Orta saha, benzini biten otomobil gibiydi. Sadece Abdullah'ın çabaları vardı. Yusuf silik, Hakan, Ali Güneş ve Ali Akdeniz tutuktu. Forvette Andersson ile Serhat yeterli beslenemedi ve Fenerbahçe belki de bu sezonun en kısır pozisyonlu maçını geride bıraktı.
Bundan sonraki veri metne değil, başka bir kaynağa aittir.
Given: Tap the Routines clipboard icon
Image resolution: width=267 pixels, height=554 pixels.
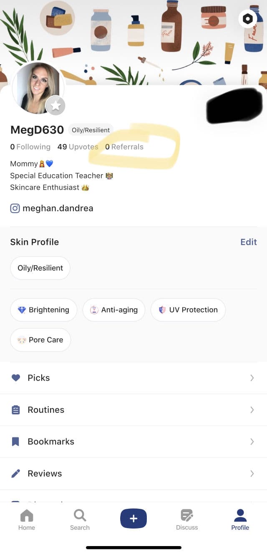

Geçen yıldan kalan miras da gitti. Hep aynı sözler dillerde dolaşıyordu. Yok efendim, 'Bu takım, geçtiğimiz sezon da aynı durumu yaşamıştı. İkinci yarıda toparlanacağız. Şampiyonluğun en büyük adayı biziz' sözlerine artık kimse inanmayacak.
GERÇEKLERE DÖNELİM
Şampiyon olmak için oynamak gerek. Fenerbahçe dünkü futboluyla hiçbir yere gelemez. Sahada 'Mahalle takımı' vardı sanki. Bu kötü gidişin imdadına, belki de devre arası yetişti. Artık herkesin şapkasını önüne koyup düşünmesi lazım. Yönetim, teknik heyet, futbolcu üçgeni, devre arasını iyi değerlendirmeli. Yoksa bu takımdan ne köy olur, ne de kasaba.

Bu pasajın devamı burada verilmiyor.